Re: Heinlein on automobiles
- From: fairwater@xxxxxxxxx (Derek Lyons)
- Date: Tue, 12 May 2009 17:52:25 GMT
Mike Ash <mike@xxxxxxxxxxx> wrote:
In article <4a0b99a7.75896484@xxxxxxxxxxxxxxxxxx>,
fairwater@xxxxxxxxx (Derek Lyons) wrote:
Mike Ash <mike@xxxxxxxxxxx> wrote:
No moving parts may not mean simple, but it does generally mean
reliable. Absent cheap capacitors or the failure of rotating platters,
your PC is likely to last a couple of decades with zero maintenance.
Given that big iron, usually made of sterner stuff than the home PC,
can't last that long without maintenance...

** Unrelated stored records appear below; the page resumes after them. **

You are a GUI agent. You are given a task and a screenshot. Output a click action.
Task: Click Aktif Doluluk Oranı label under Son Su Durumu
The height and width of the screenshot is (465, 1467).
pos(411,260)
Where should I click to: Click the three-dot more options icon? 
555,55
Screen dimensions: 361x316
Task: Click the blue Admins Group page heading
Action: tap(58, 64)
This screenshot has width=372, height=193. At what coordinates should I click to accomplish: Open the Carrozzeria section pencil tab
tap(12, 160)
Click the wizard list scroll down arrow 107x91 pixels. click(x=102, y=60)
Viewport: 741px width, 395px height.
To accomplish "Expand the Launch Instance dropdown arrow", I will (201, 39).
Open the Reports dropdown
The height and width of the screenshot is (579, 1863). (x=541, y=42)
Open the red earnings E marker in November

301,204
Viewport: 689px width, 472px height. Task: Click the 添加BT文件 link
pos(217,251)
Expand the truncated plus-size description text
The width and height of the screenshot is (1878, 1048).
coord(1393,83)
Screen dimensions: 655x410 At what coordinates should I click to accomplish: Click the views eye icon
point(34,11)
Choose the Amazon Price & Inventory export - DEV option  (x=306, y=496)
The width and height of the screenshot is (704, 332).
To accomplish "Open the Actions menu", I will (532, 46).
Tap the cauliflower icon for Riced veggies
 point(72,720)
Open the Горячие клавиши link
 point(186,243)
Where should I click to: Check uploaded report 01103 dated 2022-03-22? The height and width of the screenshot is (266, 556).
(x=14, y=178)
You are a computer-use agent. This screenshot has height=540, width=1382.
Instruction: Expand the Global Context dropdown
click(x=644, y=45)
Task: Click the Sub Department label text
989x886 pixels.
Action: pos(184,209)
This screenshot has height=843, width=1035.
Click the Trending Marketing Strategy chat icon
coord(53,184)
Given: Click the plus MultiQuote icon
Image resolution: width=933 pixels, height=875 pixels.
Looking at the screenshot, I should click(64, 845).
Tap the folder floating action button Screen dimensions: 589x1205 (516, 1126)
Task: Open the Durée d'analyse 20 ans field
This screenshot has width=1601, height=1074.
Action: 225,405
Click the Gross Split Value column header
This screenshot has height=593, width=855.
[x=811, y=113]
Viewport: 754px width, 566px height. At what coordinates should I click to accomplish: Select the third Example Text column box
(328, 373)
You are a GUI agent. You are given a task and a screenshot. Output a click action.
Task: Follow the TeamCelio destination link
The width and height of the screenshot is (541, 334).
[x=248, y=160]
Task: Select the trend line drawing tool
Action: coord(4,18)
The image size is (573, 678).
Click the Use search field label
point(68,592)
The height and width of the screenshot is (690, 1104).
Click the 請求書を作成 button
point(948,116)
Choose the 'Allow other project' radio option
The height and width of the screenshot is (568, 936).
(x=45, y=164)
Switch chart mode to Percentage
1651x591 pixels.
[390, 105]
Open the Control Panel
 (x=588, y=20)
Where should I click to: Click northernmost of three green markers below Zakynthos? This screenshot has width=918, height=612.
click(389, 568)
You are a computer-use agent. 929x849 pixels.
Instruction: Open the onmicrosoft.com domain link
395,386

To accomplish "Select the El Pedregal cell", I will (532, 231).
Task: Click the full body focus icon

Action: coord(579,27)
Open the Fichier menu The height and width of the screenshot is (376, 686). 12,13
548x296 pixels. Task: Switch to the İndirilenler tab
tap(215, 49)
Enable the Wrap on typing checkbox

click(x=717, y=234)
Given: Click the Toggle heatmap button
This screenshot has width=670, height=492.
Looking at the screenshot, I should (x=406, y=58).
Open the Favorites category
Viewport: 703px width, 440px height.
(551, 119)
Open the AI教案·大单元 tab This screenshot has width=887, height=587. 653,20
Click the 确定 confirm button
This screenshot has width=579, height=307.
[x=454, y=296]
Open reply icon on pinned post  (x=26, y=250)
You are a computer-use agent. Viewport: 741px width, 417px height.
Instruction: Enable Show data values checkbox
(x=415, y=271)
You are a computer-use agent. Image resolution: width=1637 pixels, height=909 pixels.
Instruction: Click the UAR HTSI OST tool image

Well, your conclusion is wrong.
I didn't draw a conclusion, I made a statement. Learn to tell the
difference.
In my experience, PCs fail for three reasons: externally inflicted
damage (electrical or mechanical), wear on moving parts, or under-specified
capacitors. Of the three, only that last one is an example of a solid-state
machine failing after normal use, and that's only in machines with (often
deliberate) poor design.
And your experience with detailed forensic examination of PC's is
what? (I.E. working in a computer repair shop since the dawn of PC's
doesn't even remotely cut it as they don't do detailed forensics
there.)
Pick a random PC from the 80s that hasn't been dumped in a landfill or
otherwise destroyed. Odds are quite good that it will still work, except
possibly for the moving parts. Certainly none of my computers have
experienced any failure outside of the categories I mention, and in my
years of working on other people's computers, both as favors and once
upon a time professionally, I never once encountered one that had failed
for a reason other than those.
In all my years of working on computers, I've seen computers under a
couple of years old fail (other than moving parts) routinely and for a
variety of reasons I could physically see and and even larger number
for reasons that I could not see and would likely take significant
engineering effort to determine.
But then I'm honest enough not to groundlessly assume that a failed
cap is under specced.
As to why your conclusion is wrong, I can only assume that either big
iron does *not* need the regular maintenance you specify, it needs
regular maintenance only for moving parts, or big iron is not built as
well as the name would imply.
Or you are wrong on all the counts.
D.
--
Touch-twice life. Eat. Drink. Laugh.
http://derekl1963.livejournal.com/
-Resolved: To be more temperate in my postings.